Periodic Reporting for period 3 - EJCM (Early Jewish and Christian Magical Traditions in Comparison and Contact)
Berichtszeitraum: 2023-02-01 bis 2024-07-31
EJCM addresses these questions and, therefore, contributes to the study of both Mediterranean magic and Jewish-Christian relations during late antiquity by providing the first sustained, comparative analysis of early Jewish and Christian magical texts and objects (e.g. amulets and incantation bowls). This project will focus on the similarities, differences, and contacts between these traditions in five central aspects of their magical practices:
1. biblical texts and traditions
2. sacred names and titles
3. healing and demonic protection at the interface of literary and material sources
4. the word-image-material relation
5. references to illicit rituals
By detailing the early interactions between Jews and Christians in their everyday concerns about health, love, business, and menacing spirits, this project will help rewrite the history of Judaism and Christianity, two of the world’s most prolific religions.

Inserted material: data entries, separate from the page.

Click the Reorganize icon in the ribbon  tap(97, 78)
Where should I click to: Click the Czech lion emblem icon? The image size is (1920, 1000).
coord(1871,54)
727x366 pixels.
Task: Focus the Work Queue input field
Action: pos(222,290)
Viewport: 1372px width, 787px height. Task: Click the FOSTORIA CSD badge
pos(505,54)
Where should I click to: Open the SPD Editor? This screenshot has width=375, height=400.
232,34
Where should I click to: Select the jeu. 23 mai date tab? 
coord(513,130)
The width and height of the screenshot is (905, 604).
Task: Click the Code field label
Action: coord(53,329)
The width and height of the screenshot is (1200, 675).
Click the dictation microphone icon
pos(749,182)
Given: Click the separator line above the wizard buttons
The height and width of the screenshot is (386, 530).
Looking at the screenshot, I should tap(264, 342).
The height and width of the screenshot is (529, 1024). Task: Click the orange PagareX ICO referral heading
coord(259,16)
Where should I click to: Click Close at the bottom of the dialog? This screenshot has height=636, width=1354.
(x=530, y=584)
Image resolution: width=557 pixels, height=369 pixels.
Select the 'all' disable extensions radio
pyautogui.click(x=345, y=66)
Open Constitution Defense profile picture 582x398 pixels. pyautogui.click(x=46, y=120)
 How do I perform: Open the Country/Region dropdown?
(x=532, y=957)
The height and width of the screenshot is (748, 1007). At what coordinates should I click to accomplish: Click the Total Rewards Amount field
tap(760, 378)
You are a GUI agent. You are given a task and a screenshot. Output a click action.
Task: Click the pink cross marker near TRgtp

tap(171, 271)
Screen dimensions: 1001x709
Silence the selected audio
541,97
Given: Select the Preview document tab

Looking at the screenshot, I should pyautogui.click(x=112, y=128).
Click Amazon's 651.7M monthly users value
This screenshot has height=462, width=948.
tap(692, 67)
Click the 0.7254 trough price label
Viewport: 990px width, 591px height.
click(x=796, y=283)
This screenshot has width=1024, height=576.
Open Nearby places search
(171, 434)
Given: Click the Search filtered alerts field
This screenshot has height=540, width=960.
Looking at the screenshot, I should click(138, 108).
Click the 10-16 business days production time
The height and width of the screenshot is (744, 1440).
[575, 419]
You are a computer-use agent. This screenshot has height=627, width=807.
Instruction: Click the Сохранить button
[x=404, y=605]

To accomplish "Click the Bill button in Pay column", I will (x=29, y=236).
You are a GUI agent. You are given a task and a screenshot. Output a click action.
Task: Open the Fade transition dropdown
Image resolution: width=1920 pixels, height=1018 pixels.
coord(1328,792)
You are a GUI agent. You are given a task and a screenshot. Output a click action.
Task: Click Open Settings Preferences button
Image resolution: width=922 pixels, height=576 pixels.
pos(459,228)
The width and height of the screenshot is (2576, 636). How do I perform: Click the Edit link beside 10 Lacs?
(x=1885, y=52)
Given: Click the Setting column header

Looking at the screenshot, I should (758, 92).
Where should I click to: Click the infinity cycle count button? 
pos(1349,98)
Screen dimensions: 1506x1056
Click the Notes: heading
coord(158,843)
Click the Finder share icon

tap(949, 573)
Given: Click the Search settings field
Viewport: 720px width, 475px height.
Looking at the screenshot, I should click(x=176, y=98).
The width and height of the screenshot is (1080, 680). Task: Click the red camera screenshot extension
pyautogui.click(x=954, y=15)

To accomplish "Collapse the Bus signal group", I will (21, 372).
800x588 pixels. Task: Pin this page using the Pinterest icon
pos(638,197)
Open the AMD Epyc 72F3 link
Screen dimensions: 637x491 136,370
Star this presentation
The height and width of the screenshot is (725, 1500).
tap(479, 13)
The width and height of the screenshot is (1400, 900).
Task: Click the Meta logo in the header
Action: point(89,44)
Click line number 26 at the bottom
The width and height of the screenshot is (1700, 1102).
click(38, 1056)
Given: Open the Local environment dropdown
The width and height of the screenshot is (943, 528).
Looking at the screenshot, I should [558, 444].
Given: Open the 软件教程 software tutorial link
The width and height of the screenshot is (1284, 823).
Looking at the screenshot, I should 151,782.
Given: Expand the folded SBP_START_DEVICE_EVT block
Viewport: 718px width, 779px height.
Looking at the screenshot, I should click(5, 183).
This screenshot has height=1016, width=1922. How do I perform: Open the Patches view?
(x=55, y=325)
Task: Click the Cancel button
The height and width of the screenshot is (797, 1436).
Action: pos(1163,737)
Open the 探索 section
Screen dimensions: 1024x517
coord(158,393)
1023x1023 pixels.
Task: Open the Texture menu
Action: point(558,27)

During this period, the team has made significant progress in analyzing the interface of ancient magic and early Jewish-Christian relations. The PI has completed one of the project’s two monographs, which investigates the diverse ways early Christians constructed their ritual, religious, and textual boundaries as they made and used magical objects. This book was published with the University of California Press in April 2024. In addition, the PI has completed an essay, which examines the relationships between words and images in early Christian prayers and incantations, and another peer-reviewed article that examines the use of the 24 presbyters from Revelation in a late antique magical handbook. Both publications are fully open access. The other team members have likewise made considerable progress on their research for the project. Dr. Alessia Bellusci’s work has focused on the theme of religious interaction in Mesopotamian incantation bowls, with an essay published in 2023 (Open Access). Dr. Paolo Lucca has been working on the relationship between literary and material evidence as it relates to healing and protective rituals. He has placed into dialogue the Greek and Syriac literary works and magical objects with the Armenian literary and material traditions, noting how an Armenian magical tradition includes a unique exoticized view of Jewish magic, implementing pseudo-Hebrew invocations. His research will be published in a monograph. Ms. Miruna Belea and Dr. Krisztina Hevesi are co-publishing a monograph on the conceptions of harmful ritual in magical texts, which will be completed in late 2024. Ms. Sandrine Welte’s dissertation (completed in Fall 2024 and scheduled for defense in early 2025) examines ritual efficacy across verbal, visual, material, spatial, and performative domains. Taken together, the research on the project contributes to the study of both late antique magic and early Jewish–Christian relations from a range of perspectives and with the help of an interdisciplinary methodology, which draws on sociological work on intercultural exchange, history-of-religions research on syncretism, and art-historical/history-of-religions work on words, images, and materials in lived religious contexts.
The results of this project will be communicated to scholars and the public through a series of outputs, including 3 monographs, 9 refereed articles and essays, and 2 conferences (which took place in May 2023 and June 2024).